"I'm so glad to live in a world where there are Octobers."
--L.M. Montgomery, Anne of Green Gables
October is not a bad month to be born. I don't remember October leaves until I went away to college. I have no memory of the wonderful color of the leaves of fall until then. My school started in September. Leaving home, discovering a whole new world out there was something. I still remember the wondrous feeling of it all. New friends, new adventures, new freedom. And when I walked down the streets in East Lake back then in Birmingham--the October leaves took my breath away. I remember taking picture after picture of those long streets many leaves still on the trees--walking
Somewhere I read where someone said that "In the kingdom of God it is always October." I think whoever penned those lines was right on target. I wonder if the Prodigal son didn't walk down that long road that led back home in October. Who knows? The Scriptures say: "when he came to himself..." I like to think that as he looked up from his misery and sorry choices he saw the turning leaves and he remembered how it was back home. And sure enough--getting close--seeing his father's house in the distance--he saw the trees--those beautiful trees framing the house called home--he remembered and even before he felt his father's arms around him--there was a gladness about it all.

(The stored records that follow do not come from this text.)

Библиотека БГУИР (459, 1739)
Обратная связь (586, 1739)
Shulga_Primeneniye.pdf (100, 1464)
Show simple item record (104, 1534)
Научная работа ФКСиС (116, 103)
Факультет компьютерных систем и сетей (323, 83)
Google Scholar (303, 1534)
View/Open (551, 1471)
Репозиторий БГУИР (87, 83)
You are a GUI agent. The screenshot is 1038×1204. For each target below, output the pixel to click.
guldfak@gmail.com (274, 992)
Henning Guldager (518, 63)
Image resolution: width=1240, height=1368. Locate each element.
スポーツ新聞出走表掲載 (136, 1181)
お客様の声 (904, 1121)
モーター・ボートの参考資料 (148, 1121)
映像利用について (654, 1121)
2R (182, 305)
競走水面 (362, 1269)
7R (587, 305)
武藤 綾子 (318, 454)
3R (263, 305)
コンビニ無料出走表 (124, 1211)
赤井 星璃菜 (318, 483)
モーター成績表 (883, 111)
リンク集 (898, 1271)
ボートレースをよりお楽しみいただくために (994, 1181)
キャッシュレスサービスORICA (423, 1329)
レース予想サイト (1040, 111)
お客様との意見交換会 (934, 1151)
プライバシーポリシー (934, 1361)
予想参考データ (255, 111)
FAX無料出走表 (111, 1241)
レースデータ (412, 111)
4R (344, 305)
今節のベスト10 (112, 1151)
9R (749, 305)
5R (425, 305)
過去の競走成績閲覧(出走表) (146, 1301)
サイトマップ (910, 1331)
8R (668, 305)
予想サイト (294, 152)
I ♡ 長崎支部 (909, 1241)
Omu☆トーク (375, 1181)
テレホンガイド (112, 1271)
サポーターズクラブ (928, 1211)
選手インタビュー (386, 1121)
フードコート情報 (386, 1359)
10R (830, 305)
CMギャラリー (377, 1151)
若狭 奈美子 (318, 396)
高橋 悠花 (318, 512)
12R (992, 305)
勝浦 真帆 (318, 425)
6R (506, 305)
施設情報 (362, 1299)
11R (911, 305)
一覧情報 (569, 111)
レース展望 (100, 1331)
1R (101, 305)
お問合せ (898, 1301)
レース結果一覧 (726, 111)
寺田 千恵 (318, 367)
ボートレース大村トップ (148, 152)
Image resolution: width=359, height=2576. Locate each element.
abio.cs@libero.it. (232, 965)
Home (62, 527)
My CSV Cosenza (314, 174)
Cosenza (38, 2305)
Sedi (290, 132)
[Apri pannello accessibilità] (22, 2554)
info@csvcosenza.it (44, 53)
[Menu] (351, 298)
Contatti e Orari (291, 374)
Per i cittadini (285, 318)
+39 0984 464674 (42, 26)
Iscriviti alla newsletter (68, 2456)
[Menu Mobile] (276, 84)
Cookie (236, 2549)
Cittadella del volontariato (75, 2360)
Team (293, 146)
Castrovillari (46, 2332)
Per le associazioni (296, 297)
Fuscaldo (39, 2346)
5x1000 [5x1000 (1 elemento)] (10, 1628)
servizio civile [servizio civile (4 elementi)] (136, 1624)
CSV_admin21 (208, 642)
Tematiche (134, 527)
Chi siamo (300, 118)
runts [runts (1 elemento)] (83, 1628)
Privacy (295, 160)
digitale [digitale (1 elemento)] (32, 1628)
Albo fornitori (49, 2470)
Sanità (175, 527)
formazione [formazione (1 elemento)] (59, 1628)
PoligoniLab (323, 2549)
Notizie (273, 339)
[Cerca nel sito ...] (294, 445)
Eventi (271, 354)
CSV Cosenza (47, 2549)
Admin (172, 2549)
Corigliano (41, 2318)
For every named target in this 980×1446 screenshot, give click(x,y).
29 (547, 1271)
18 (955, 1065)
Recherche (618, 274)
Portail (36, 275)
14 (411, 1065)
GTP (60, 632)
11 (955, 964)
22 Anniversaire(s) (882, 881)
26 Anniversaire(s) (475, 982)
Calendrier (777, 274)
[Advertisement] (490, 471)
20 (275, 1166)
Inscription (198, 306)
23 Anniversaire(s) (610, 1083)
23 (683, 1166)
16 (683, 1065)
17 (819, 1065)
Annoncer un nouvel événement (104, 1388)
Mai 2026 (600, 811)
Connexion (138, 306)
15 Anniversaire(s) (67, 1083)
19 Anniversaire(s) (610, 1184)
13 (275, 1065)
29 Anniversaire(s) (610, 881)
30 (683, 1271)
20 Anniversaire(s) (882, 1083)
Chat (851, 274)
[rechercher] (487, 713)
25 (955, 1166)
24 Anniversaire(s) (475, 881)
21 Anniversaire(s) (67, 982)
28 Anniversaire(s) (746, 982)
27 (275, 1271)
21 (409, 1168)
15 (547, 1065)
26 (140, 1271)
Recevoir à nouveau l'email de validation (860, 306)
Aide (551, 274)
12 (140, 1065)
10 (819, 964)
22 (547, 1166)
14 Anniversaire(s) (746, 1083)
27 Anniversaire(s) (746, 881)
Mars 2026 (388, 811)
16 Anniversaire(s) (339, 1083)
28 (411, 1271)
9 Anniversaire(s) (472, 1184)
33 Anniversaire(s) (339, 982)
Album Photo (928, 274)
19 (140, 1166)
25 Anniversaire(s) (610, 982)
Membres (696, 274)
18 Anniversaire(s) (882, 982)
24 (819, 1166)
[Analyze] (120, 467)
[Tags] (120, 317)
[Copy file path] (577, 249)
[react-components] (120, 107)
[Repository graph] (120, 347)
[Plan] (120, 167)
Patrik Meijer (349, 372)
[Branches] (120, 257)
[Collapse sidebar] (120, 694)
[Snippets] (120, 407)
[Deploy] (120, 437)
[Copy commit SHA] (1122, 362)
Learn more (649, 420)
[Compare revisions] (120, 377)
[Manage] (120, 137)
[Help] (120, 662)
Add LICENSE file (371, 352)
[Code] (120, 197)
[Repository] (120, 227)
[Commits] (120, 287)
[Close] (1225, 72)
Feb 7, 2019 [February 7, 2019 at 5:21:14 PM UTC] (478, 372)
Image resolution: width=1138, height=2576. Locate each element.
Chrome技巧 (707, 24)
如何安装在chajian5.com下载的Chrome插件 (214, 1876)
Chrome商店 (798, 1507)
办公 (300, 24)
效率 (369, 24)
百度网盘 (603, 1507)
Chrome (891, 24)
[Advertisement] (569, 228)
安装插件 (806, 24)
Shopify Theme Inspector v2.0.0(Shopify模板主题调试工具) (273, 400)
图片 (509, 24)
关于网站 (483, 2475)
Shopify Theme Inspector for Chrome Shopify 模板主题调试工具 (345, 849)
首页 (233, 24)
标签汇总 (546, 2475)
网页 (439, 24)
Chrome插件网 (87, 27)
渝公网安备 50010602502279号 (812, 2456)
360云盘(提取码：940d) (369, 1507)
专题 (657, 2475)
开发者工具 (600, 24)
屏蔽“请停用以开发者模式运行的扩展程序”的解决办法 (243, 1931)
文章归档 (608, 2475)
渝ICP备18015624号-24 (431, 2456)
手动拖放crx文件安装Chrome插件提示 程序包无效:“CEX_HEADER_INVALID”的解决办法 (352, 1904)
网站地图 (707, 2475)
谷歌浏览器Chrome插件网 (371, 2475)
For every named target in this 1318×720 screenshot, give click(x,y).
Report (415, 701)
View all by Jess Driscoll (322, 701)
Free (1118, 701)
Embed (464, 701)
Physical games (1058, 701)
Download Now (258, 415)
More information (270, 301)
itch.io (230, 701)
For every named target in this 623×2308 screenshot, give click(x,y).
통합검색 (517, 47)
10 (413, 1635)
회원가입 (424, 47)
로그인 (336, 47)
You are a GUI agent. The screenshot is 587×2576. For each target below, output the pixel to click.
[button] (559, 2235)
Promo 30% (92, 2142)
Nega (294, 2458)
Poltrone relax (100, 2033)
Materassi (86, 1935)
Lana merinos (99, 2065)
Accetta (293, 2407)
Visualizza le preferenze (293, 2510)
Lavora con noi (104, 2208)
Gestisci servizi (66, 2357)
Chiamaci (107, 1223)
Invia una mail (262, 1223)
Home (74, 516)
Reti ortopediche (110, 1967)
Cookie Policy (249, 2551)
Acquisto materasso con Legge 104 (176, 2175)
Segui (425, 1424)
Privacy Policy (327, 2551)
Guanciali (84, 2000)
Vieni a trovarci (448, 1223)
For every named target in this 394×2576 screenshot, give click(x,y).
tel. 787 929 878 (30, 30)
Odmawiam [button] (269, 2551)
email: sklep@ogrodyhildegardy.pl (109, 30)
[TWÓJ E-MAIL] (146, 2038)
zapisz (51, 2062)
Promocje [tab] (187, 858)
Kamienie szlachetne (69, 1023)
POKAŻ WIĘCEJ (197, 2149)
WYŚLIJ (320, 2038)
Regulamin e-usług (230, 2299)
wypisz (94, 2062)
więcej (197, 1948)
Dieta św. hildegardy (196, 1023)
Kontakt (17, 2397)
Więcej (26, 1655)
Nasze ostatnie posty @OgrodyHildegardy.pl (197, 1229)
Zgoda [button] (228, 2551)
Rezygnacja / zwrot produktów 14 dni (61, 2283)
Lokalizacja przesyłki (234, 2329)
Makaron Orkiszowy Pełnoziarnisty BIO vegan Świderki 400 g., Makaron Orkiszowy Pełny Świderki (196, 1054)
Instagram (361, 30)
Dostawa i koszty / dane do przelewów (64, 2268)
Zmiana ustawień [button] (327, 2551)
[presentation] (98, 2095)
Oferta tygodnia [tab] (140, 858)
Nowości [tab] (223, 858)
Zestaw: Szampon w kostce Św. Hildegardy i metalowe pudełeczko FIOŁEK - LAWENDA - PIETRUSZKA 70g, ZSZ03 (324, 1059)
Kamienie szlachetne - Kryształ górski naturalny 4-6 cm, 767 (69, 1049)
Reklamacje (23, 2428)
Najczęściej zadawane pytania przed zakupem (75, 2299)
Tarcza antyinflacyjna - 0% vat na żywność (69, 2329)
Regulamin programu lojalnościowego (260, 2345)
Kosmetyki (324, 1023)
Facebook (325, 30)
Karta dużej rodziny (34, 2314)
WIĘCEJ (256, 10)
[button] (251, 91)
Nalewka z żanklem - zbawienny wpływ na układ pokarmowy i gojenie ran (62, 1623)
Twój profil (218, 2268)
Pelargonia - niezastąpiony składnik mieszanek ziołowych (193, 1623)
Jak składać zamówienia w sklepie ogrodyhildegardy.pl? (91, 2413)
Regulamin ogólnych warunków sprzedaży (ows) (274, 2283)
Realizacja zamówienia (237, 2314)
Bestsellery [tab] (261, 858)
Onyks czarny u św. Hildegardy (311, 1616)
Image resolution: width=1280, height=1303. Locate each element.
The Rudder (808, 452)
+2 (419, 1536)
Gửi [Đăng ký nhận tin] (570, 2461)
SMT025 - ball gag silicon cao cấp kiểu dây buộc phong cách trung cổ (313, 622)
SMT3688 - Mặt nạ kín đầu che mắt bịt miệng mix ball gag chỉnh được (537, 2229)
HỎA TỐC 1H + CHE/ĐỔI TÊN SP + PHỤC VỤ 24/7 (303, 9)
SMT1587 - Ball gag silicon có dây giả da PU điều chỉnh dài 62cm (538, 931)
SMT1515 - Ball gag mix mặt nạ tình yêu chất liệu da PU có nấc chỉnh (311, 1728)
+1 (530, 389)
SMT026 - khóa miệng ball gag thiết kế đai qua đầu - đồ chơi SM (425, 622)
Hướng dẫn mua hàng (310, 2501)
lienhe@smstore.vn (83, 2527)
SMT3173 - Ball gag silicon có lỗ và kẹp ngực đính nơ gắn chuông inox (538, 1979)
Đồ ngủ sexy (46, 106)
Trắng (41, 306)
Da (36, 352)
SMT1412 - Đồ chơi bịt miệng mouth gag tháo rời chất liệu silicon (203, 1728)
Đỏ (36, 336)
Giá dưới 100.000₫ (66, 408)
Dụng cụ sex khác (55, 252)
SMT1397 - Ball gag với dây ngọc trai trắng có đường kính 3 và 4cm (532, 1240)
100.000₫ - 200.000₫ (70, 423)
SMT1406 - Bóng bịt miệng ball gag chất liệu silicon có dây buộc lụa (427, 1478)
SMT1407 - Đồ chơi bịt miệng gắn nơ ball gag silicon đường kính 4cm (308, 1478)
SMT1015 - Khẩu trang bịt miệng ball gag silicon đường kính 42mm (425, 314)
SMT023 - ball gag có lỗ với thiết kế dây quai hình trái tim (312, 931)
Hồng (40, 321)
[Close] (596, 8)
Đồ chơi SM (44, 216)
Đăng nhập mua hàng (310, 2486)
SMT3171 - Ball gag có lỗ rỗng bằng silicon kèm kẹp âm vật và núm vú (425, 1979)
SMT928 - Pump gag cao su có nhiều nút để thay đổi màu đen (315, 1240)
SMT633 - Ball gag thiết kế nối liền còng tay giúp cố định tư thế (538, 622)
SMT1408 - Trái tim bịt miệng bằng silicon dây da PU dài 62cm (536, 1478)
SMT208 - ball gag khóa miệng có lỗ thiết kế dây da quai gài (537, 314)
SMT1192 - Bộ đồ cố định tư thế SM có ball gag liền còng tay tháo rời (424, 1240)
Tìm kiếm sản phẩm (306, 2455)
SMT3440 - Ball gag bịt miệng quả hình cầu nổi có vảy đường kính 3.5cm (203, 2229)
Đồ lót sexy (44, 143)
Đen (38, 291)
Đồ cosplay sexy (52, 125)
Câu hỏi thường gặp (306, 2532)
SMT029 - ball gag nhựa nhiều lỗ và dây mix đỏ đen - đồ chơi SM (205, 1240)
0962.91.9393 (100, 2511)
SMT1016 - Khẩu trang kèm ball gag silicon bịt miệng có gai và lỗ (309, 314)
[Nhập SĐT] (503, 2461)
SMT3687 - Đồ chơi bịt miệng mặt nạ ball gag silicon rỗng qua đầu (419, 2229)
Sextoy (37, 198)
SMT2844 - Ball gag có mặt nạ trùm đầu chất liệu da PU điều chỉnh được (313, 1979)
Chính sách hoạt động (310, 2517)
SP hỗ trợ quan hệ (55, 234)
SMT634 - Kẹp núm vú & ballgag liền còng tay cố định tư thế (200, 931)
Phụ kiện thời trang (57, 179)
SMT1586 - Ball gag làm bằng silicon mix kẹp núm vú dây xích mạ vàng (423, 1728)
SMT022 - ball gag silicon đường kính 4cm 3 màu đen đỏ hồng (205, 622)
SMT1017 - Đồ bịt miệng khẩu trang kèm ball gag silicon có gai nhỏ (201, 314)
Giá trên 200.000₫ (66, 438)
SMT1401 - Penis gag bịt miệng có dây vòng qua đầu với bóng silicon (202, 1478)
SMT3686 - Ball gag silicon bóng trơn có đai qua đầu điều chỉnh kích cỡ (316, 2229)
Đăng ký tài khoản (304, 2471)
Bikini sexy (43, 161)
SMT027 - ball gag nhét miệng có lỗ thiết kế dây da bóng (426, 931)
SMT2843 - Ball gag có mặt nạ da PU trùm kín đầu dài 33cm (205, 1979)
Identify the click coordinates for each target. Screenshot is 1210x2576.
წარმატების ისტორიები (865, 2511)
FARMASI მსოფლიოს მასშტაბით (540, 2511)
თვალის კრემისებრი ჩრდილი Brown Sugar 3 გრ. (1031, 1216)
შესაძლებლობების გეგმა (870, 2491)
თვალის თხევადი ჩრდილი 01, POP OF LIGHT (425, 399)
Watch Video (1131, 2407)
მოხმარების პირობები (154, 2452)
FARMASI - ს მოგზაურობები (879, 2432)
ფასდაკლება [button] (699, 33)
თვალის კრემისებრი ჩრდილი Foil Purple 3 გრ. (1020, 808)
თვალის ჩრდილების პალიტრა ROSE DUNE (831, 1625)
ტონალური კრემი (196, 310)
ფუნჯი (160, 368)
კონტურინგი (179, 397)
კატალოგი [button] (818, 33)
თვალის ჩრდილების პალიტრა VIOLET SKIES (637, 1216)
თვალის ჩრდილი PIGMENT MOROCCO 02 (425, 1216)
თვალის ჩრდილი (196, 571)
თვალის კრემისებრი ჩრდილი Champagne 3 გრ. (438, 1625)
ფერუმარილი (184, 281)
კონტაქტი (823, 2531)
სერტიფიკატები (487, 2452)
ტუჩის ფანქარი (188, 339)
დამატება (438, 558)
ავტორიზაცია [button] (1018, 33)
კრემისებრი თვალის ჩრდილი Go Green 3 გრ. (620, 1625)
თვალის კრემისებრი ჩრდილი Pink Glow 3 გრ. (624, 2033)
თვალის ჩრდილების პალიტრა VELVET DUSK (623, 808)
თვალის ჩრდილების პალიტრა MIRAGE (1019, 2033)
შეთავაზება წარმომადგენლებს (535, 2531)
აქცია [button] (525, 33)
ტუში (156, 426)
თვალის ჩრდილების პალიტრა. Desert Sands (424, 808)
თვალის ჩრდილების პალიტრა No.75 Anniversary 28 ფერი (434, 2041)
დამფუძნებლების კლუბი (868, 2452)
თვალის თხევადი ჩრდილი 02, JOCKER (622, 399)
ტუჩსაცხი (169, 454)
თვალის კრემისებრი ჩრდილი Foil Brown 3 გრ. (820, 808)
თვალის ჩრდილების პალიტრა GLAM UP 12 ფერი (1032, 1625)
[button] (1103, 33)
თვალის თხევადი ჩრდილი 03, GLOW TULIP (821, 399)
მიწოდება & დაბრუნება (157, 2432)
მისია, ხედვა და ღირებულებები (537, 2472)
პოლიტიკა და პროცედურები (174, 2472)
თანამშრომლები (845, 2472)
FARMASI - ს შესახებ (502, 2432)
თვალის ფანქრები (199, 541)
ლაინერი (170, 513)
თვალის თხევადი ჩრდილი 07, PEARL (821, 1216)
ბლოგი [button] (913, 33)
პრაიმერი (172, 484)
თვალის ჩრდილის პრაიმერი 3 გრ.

But that was then. Two Octobers we were in Oxford, England. And what I remember most was the leaves that covered almost all the ancient stone buildings of the colleges. In October the green leaves give way to bright reds.
But those are only memories. Up and down my street the red maples are just beginning to turn. In Upstate South Carolina their turning comes a little later. But if you look across the lake and squint your eyes from certain spots you can see the far hills of the mountains and bits of reds and yellows and oranges just beginning to cover all the trees.
Maybe it's old age, I do not know. But I cherish of the bluest of the October skies and the colors that seem to be everywhere this season. A man named Don Robertson wrote a book with the wonderful title: Praise the Human Season. I guess that's what I am trying to do. October, for me, is the human season--and all around me I see...I see. And it is grand.